Effect of a structurally modified human granulocyte colony stimulating factor, G-CSFa, on leukopenia in mice and monkeys
© Jiang et al; licensee BioMed Central Ltd. 2011
Received: 29 April 2011
Accepted: 13 June 2011
Published: 13 June 2011
Granulocyte colony stimulating factor (G-CSF) regulates survival, proliferation, and differentiation of neutrophilic granulocyte precursors, Recombinant G-CSF has been used for the treatment of congenital and therapy-induced neutropenia and stem cell mobilization. Due to its intrinsic instability, recombinant G-CSF needs to be excessively and/or frequently administered to patients in order to maintain a plasma concentration high enough to achieve therapeutic effects. Therefore, there is a need for the development of G-CSF derivatives that are more stable and active in vivo.
Using site-direct mutagenesis and recombinant DNA technology, a structurally modified derivative of human G-CSF termed G-CSFa was obtained. G-CSFa contains alanine 17 (instead of cysteine 17 as in wild-type G-CSF) as well as four additional amino acids including methionine, arginine, glycine, and serine at the amino-terminus. Purified recombinant G-CSFa was tested for its in vitro activity using cell-based assays and in vivo activity using both murine and primate animal models.
In vitro studies demonstrated that G-CSFa, expressed in and purified from E. coli, induced a much higher proliferation rate than that of wild-type G-CSF at the same concentrations.
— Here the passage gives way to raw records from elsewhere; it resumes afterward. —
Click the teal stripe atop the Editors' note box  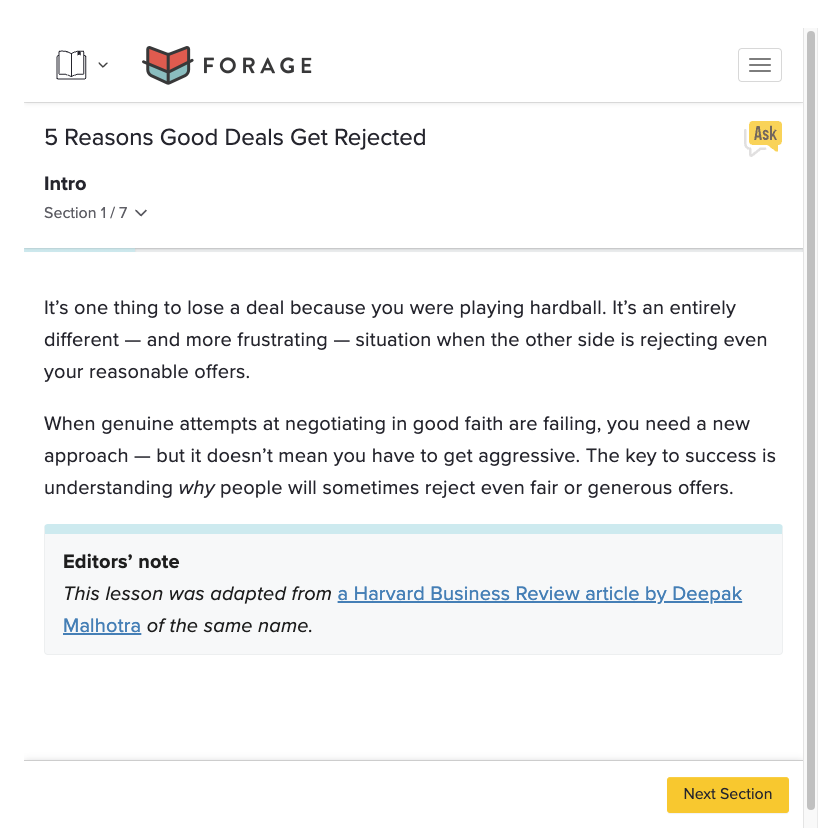(x=413, y=528)
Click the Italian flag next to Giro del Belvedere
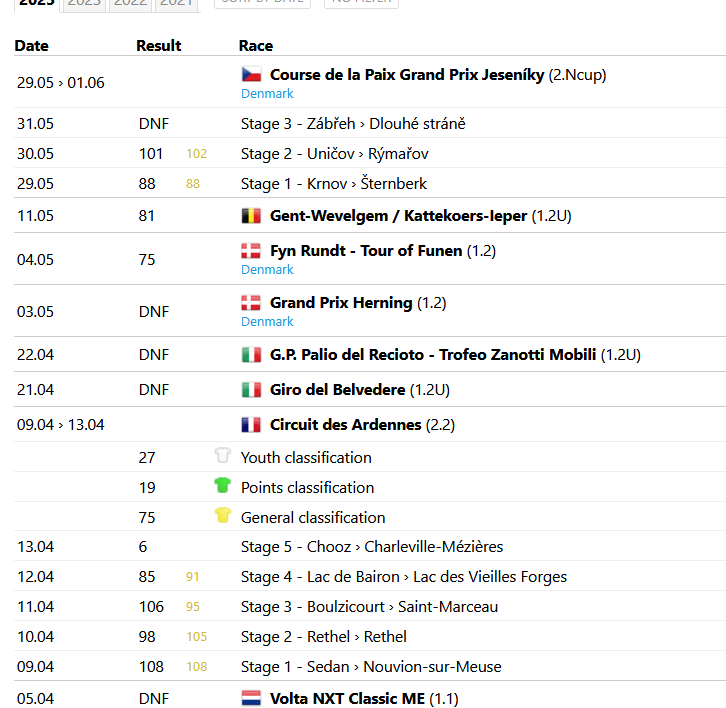726x708 pixels. [x=251, y=389]
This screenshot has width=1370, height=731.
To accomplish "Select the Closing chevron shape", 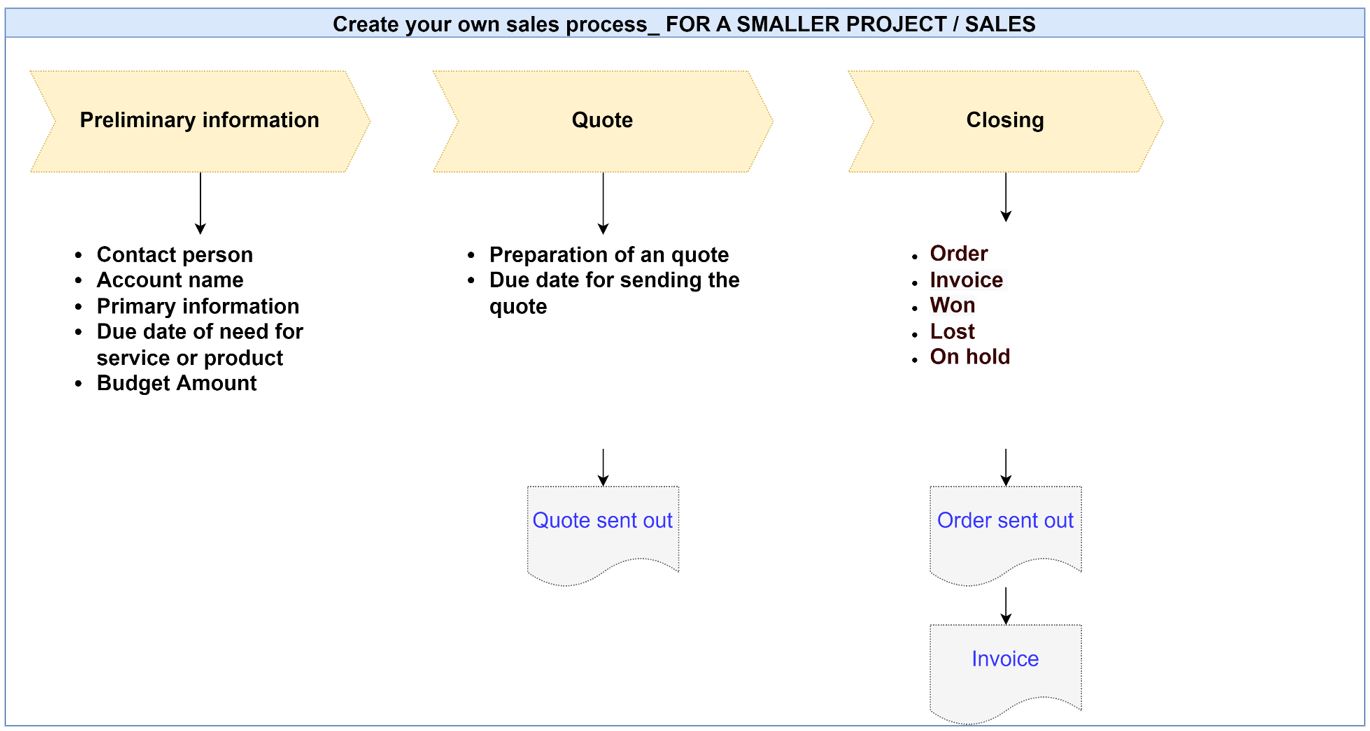I will 1005,121.
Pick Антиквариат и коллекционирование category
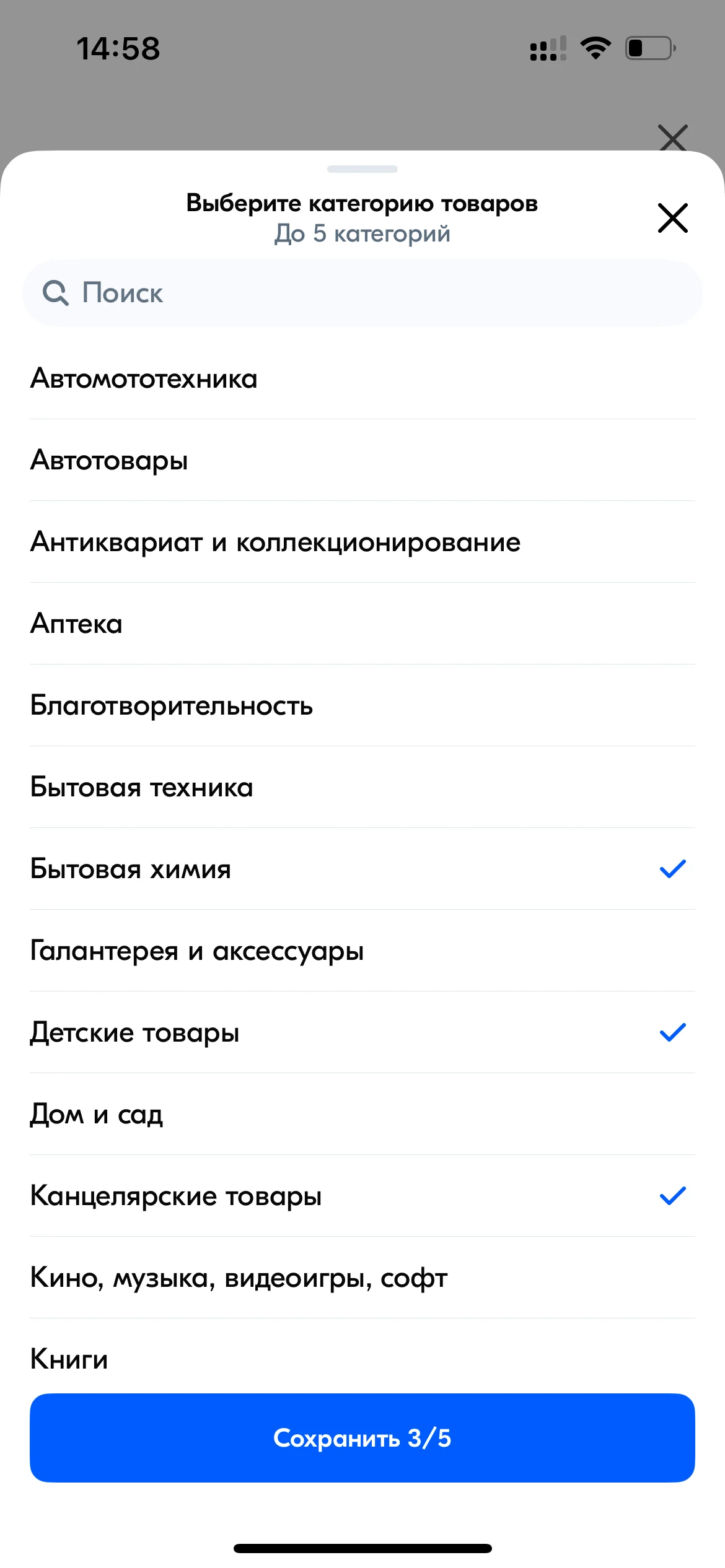This screenshot has height=1568, width=725. click(x=276, y=542)
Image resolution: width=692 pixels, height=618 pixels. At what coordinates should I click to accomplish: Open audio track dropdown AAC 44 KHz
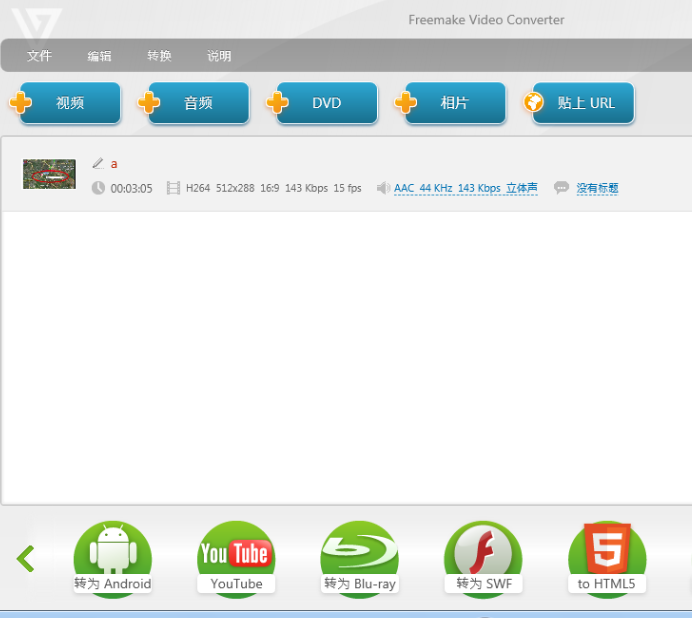click(465, 188)

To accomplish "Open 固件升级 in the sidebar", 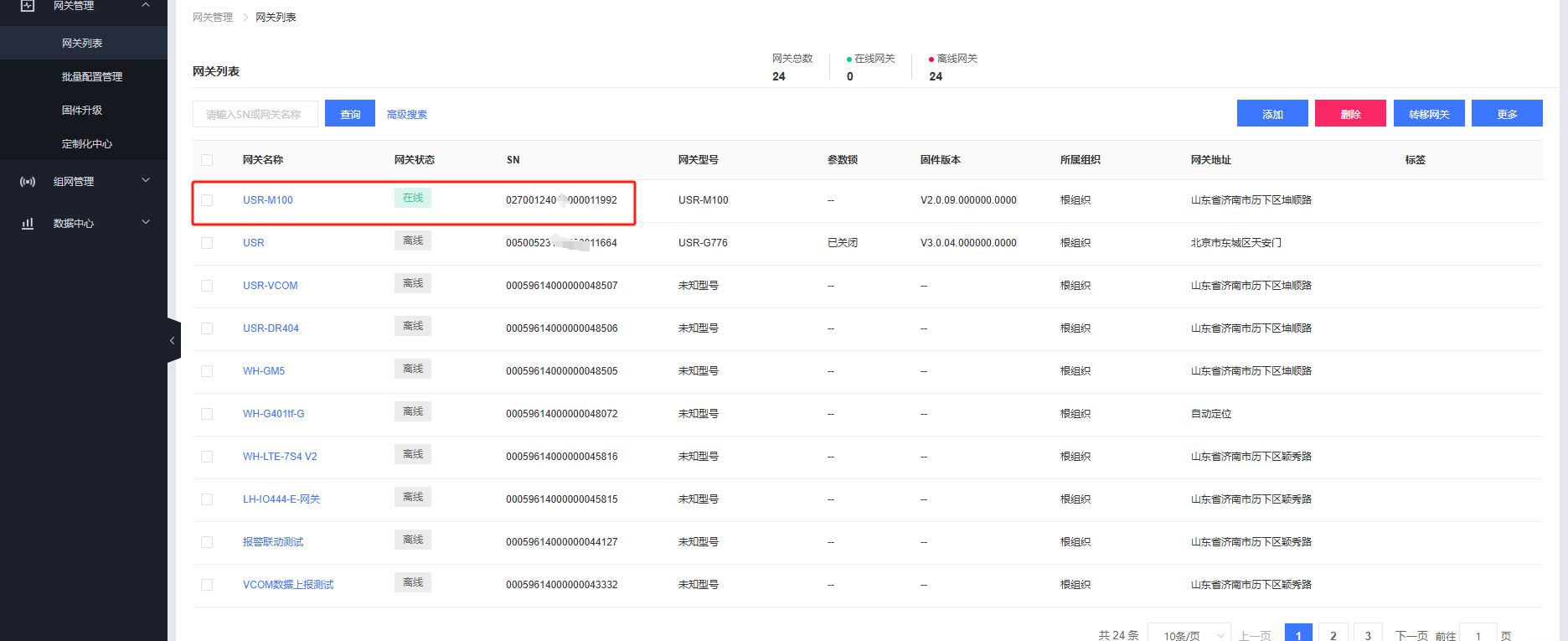I will tap(82, 110).
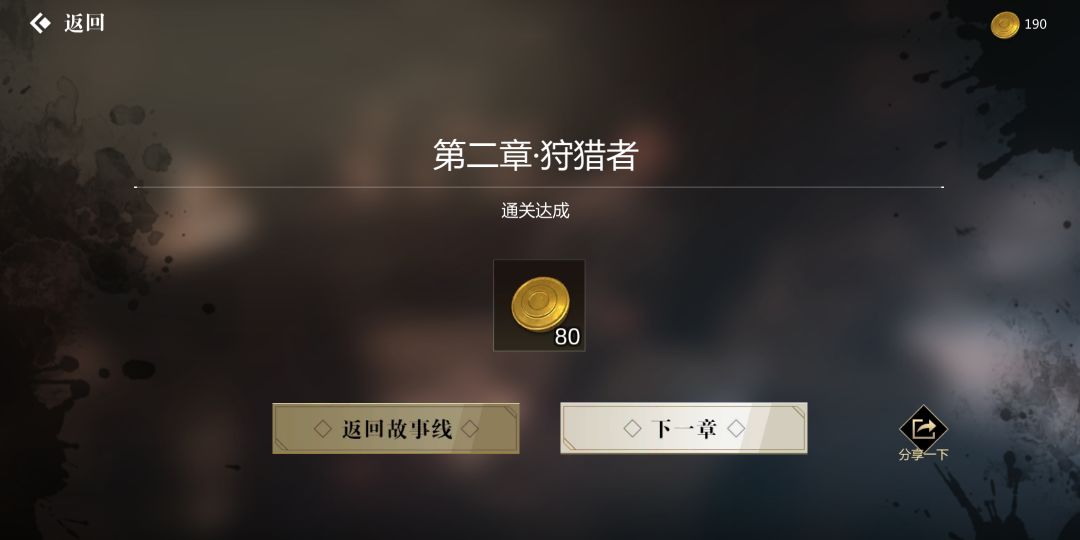Proceed with the 下一章 button
This screenshot has height=540, width=1080.
(x=684, y=428)
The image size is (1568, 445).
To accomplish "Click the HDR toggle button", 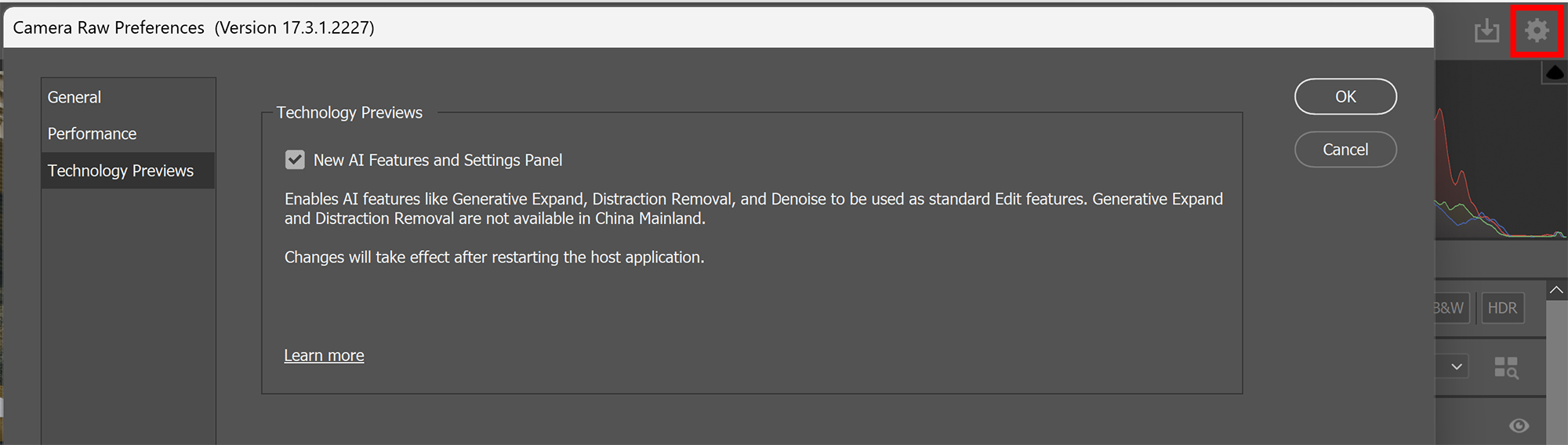I will (1501, 308).
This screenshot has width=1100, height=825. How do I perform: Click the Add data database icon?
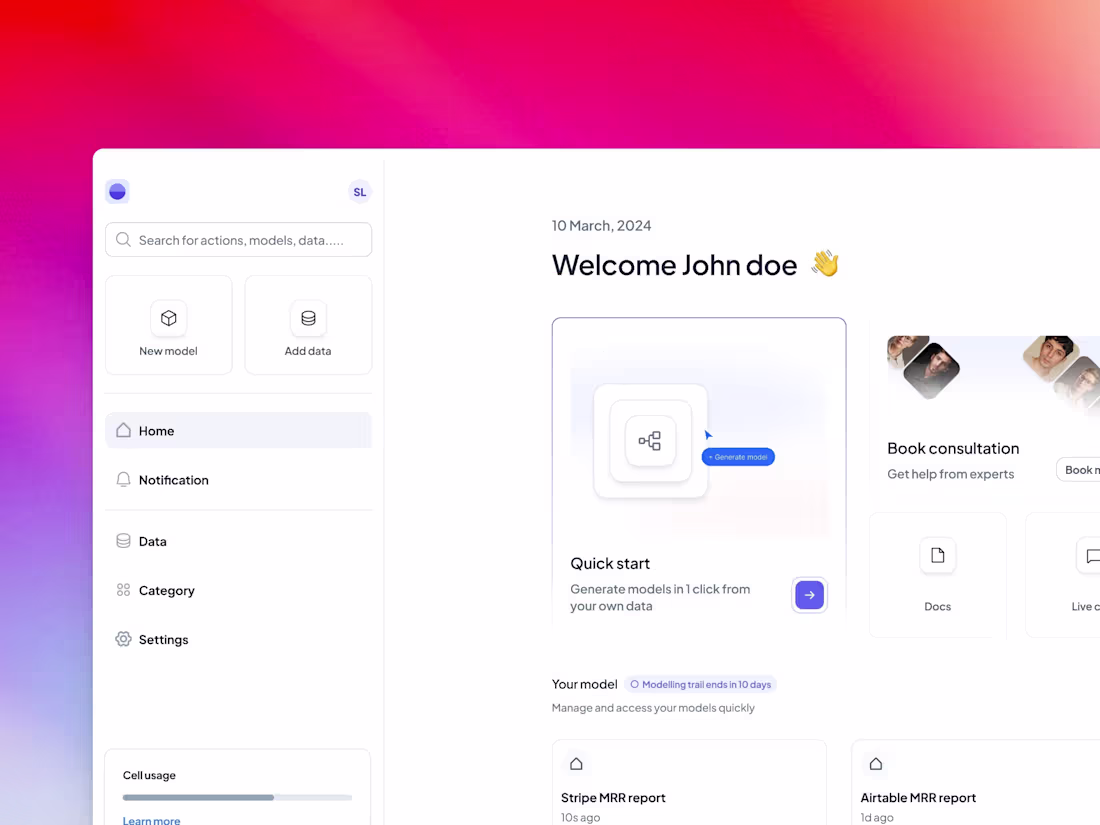(307, 316)
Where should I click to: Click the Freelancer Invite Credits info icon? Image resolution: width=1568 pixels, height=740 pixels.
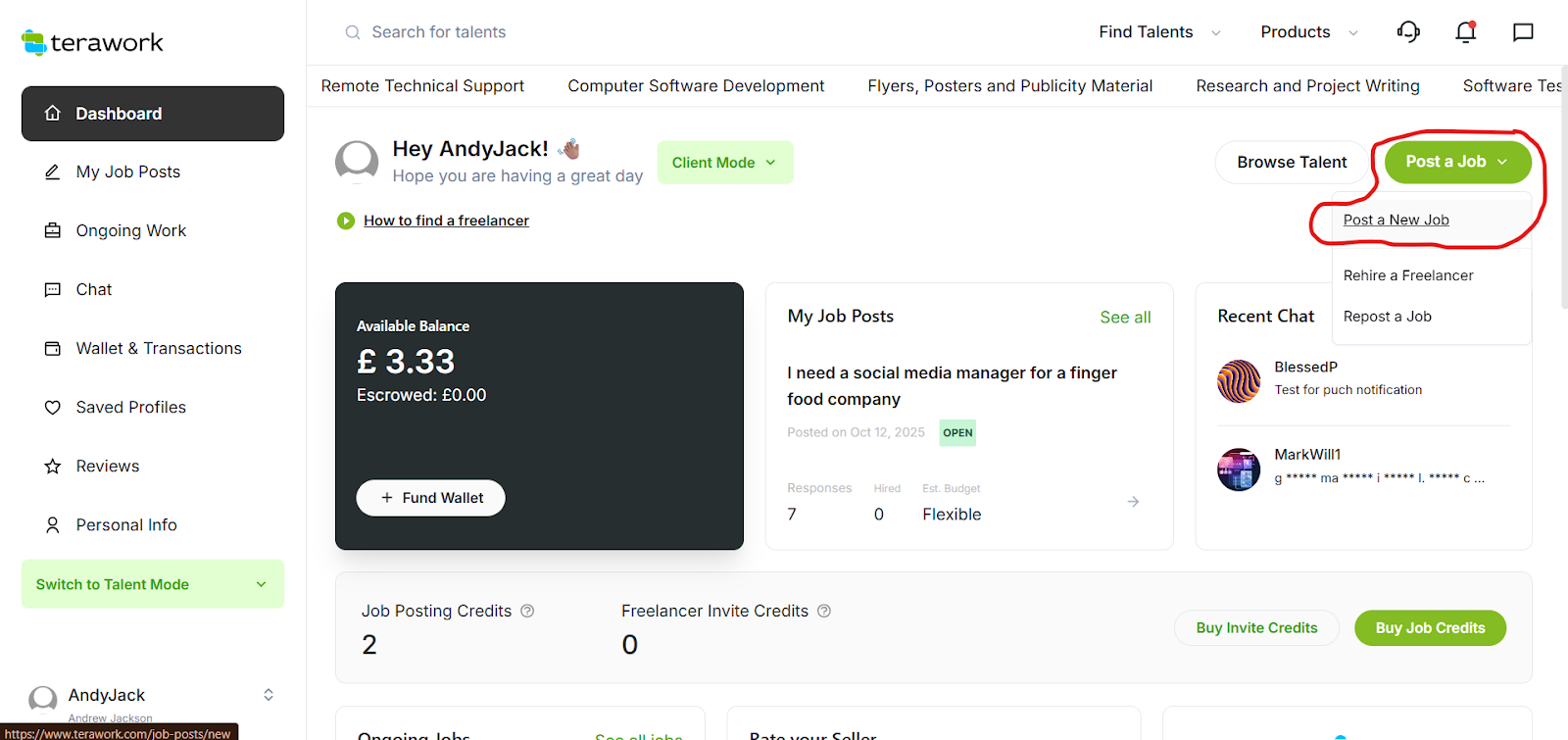(x=824, y=611)
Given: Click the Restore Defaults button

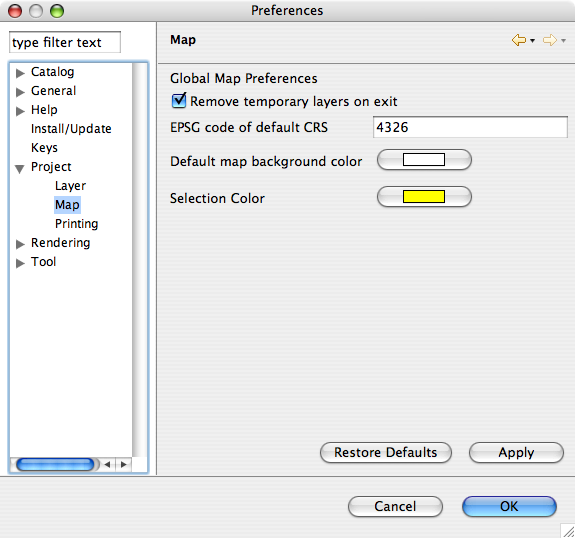Looking at the screenshot, I should (x=386, y=453).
In vivo studies showed that G-CSFa significantly increased the number of peripheral blood leukocytes in cesium-137 irradiated mice or monkeys with neutropenia after administration of clyclophosphamide. In addition, G-CSFa increased neutrophil counts to a higher level in monkeys with a concomitant slower declining rate than that of G-CSF, indicating a longer half-life of G-CSFa. Bone marrow smear analysis also confirmed that G-CSFa was more potent than G-CSF in the induction of granulopoiesis in bone marrows of myelo-suppressed monkeys.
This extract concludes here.